EXERCISE GOAL
Your task is to retype, exactly and only, the lines from the one containing "1066x600 pixels." to the final line of the entries, leaving out all pictures.

DATA SUPPLIED
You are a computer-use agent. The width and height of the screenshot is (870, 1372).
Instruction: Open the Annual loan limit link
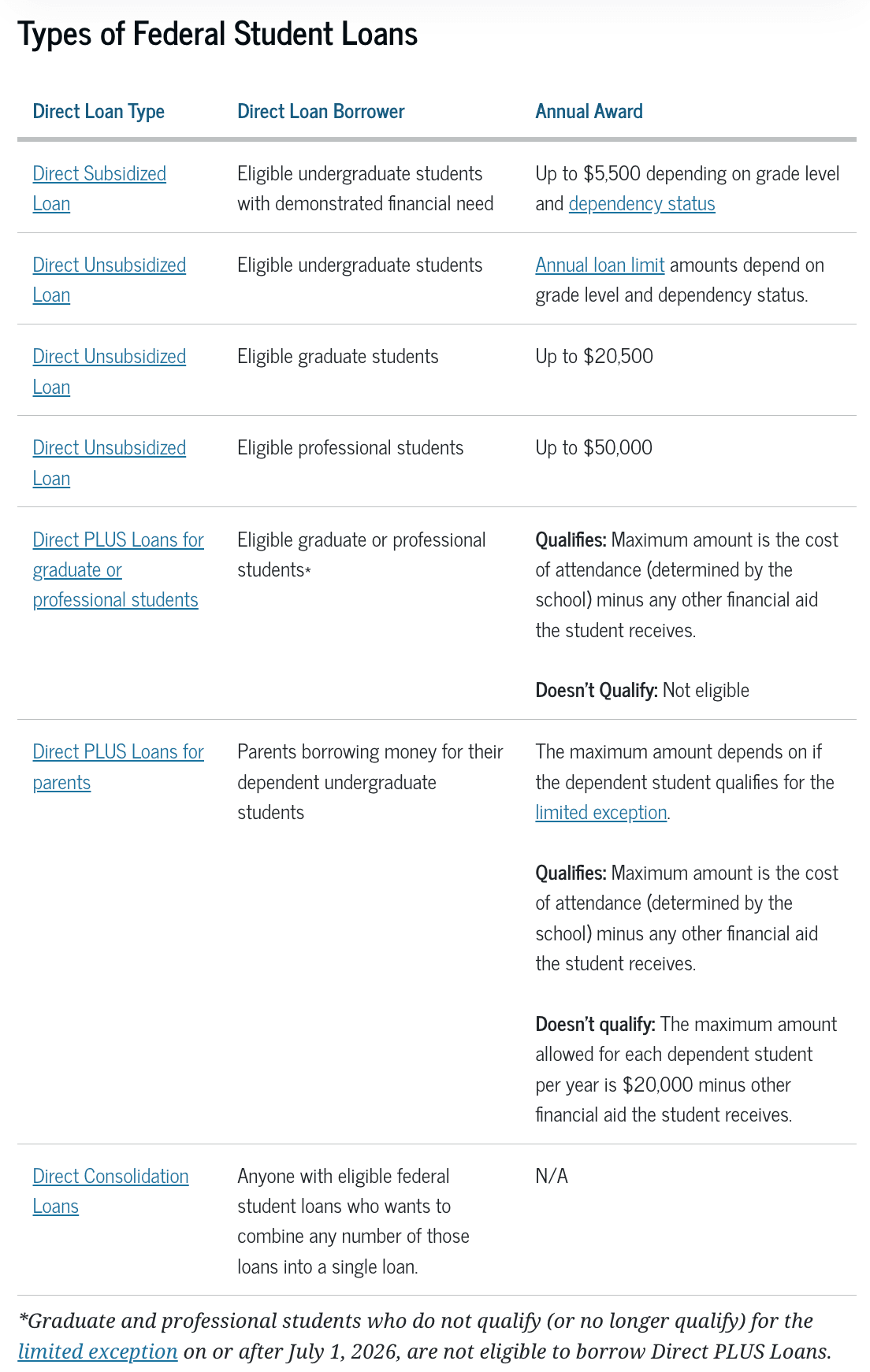pyautogui.click(x=600, y=265)
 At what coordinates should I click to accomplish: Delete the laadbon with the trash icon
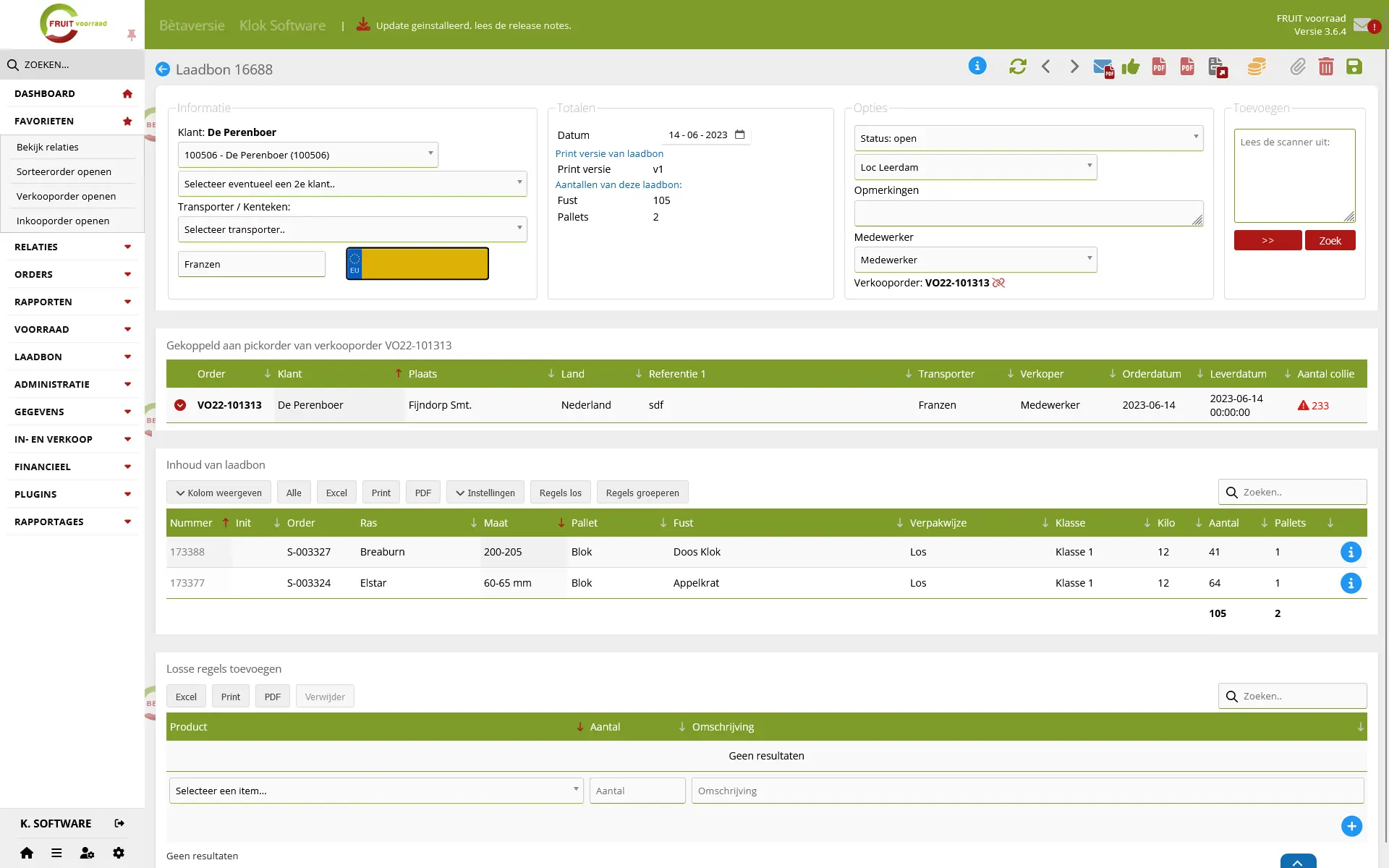1326,67
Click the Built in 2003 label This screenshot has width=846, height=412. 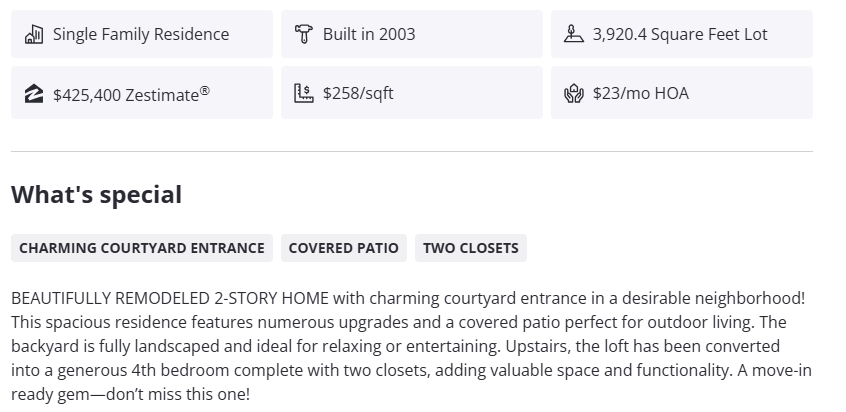coord(369,34)
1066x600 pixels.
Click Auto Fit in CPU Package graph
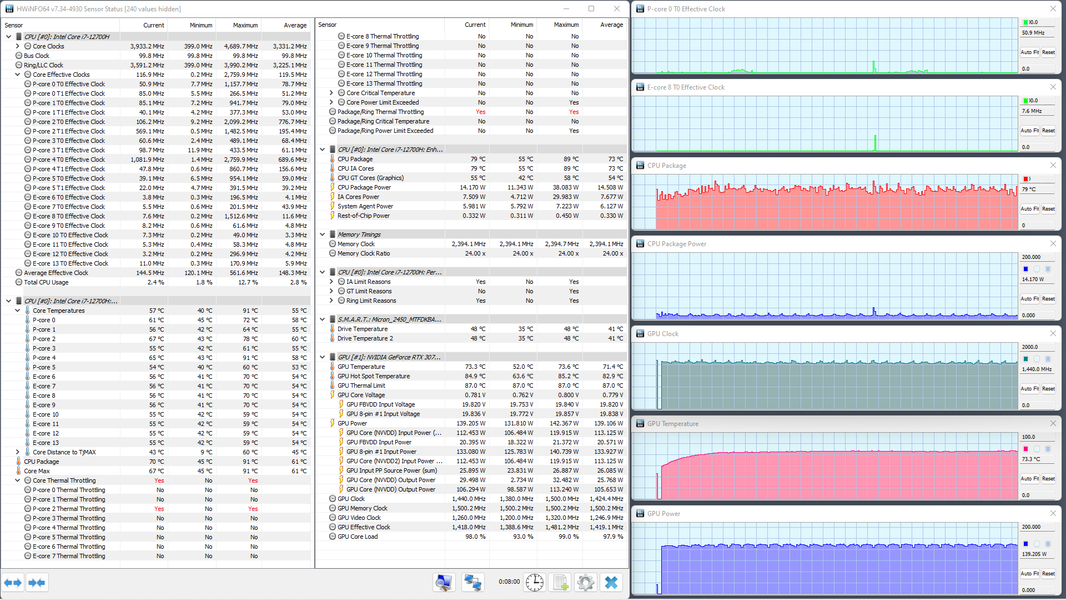(x=1028, y=209)
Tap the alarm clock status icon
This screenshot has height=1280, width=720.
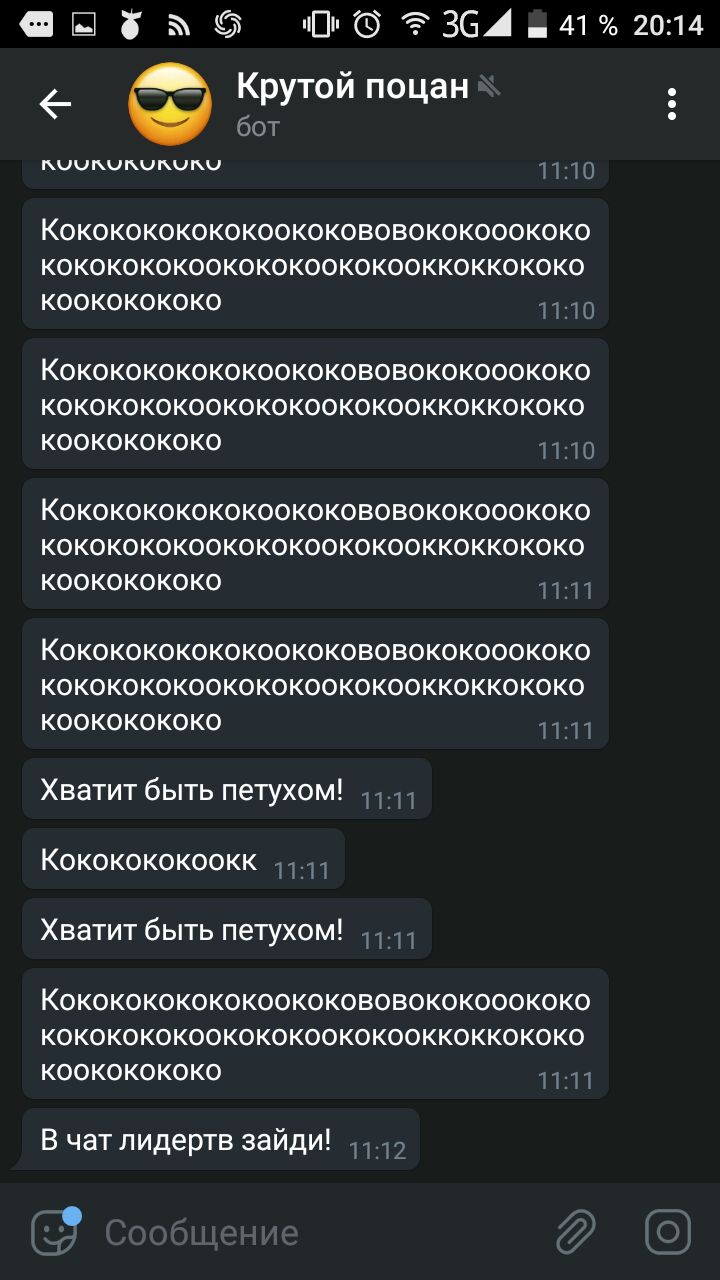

RESULT OF THIS EXERCISE
1066x600 pixels.
Click Auto Fit in CPU Package graph
(x=1028, y=209)
Tap the alarm clock status icon
This screenshot has height=1280, width=720.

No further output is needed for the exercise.